Somebody might wonder why an atheist is always writing about religious subjects like the life of Jesus, the personification of death, and things that we might call acts of God, like a plague of blindness or the Iberian Peninsula breaking apart from the rest of Europe.
This is the question they always ask me. Why do you write about this? Because it’s there, it’s present in society. Even though I’m an atheist, I’m a product, from the point of view of morality, of this religion, from Greco-Christian principles. I am writing about something that has, in part, made me the person I am today. It’s part of the world, I breathe religion in the air.

Yet these divine characters who pass through your novels are presented with a kind of humanity, or, you could say, a grace. It’s the earthly agencies constructed around them, be it the church or the funeral industry, that distort them.

If you believe Jesus Christ is a divine character, we must agree to ask at what point is He conscious that He is a divine character. And that’s why I wrote The Gospel According to Jesus Christ.

Jesus is a person like any one of us and happily meets simple human beings. He finds himself in a situation he didn’t expect. Curiously enough, in the Bible, in the Gospels, the first — I won’t say person because he’s not a person ­— but the first person, for lack of a better word, to call Jesus the son of God is the devil. The first person.

When Jesus shows up to expel the demons inside the man who has a legion of demons inside him — his name is Legion — he says, “No, don’t torment yourself, son of God.” The question is, how did the devil know Jesus was the son of God? And why is it a miracle when the demons are expelled and then enter into the pigs and then the herd of pigs rushes headlong down the steep bank into the Sea of Galilee and drowns? What kind of miracle is that? They are legends, ancient tales, as when we read, for example, The Arabian Nights.

The origin becomes clear. Religion is a plague. And then with time, it changes into other, smaller religions or sects that confirms my thesis that man is sick, man is mentally insane.

### Problems and tasks
**a.** List every geographic place named in the interview on religion.
**b.** Write the next passage of the interview on religion, picking up after its final sentence.

Extracted data entries
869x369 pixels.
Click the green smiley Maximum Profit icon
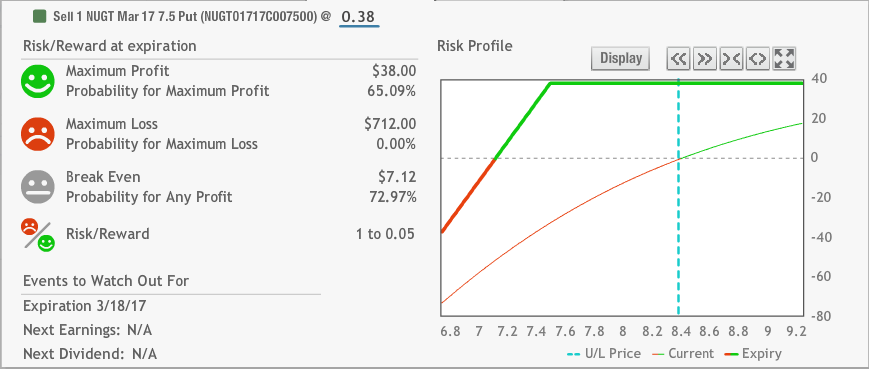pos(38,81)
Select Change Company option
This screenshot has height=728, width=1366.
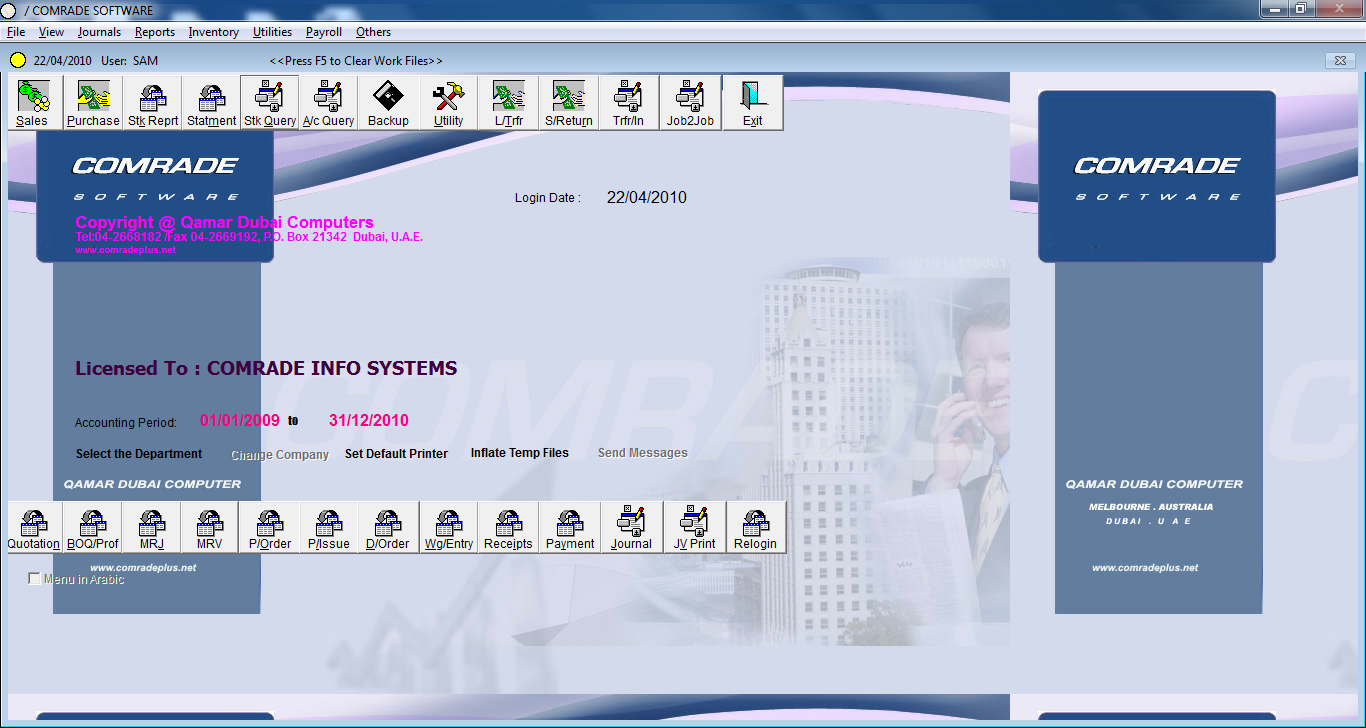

---

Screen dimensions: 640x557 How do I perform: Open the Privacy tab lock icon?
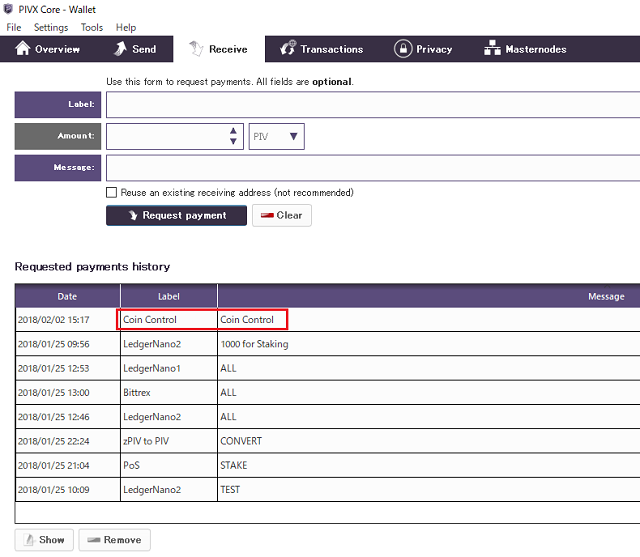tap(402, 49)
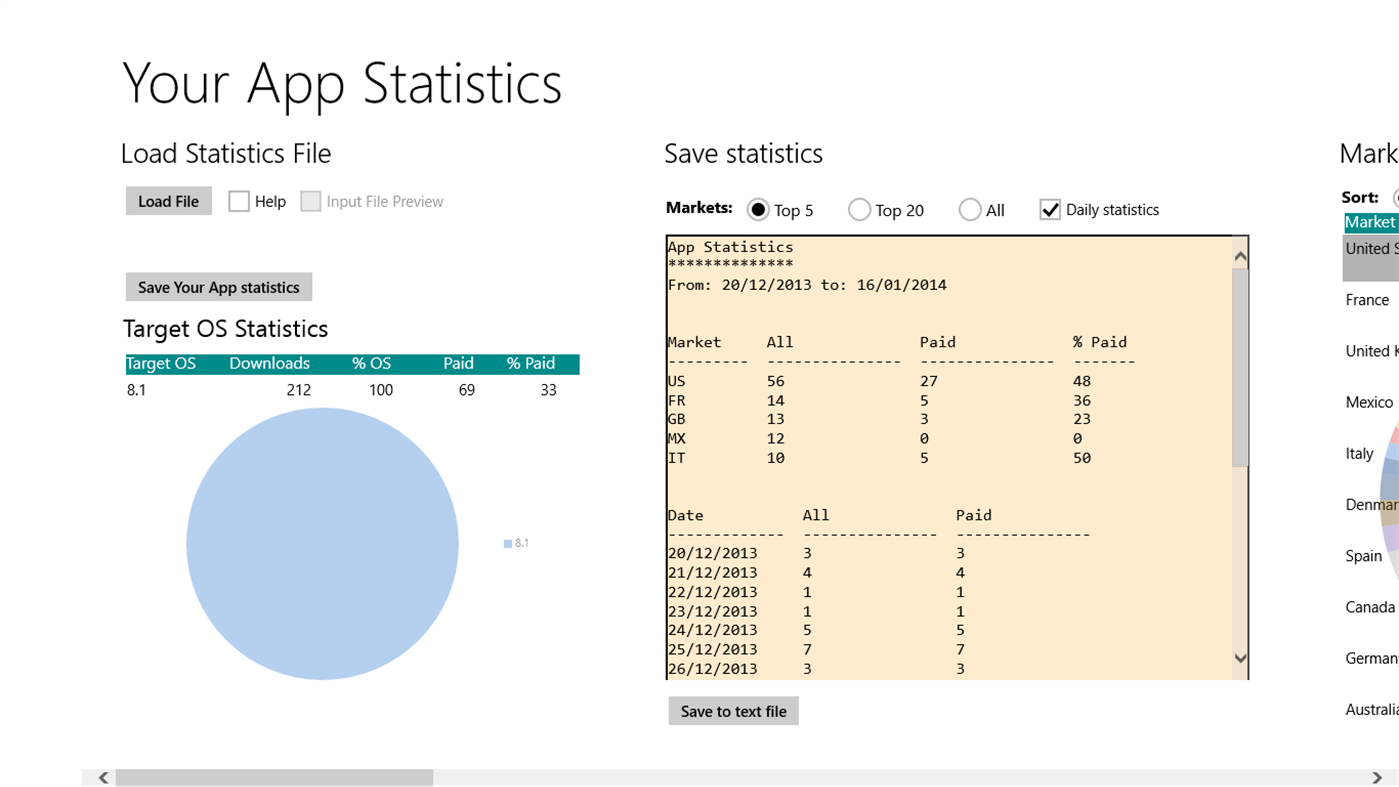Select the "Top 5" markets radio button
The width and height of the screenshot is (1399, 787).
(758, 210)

### Answer list
**a.**
Iberian Peninsula
Europe
Sea of Galilee

**b.**
And this is something that I think is in many of your books, a kind of, I don’t know if surprise is the right word, that in the 20th century, in the 21st century, man is still living in the shadow of these Middle Age superstitions.
I’m not guilty of that. I denounce it, I show it, I put it in my books, but changing one’s consciousness is, in the first place, difficult, then, secondly, one’s place in society. ... The most difficult thing of all is to create a critical consciousness. Fundamentalism pushes everything apart. Including the United States.

Maybe more there than anywhere else. It’s quite possible that the next vice president of the United States will be a woman who believes in creationism.
That doesn’t surprise me. Many years ago in Barcelona I was at a meeting of Nobel Prize winners, in physics, chemistry, medicine, literature. There were two of us from literature present, [Wole] Soyinka and I. At a certain point, a Nobel laureate for physics got up to speak and say a few words and left all of us shocked. He said that creationism should be taught at the same time as evolution. These two are contradictory. But this is what the Nobel laureate for physics was saying. We were all quiet. No one said a word and things continued as though nothing had happened.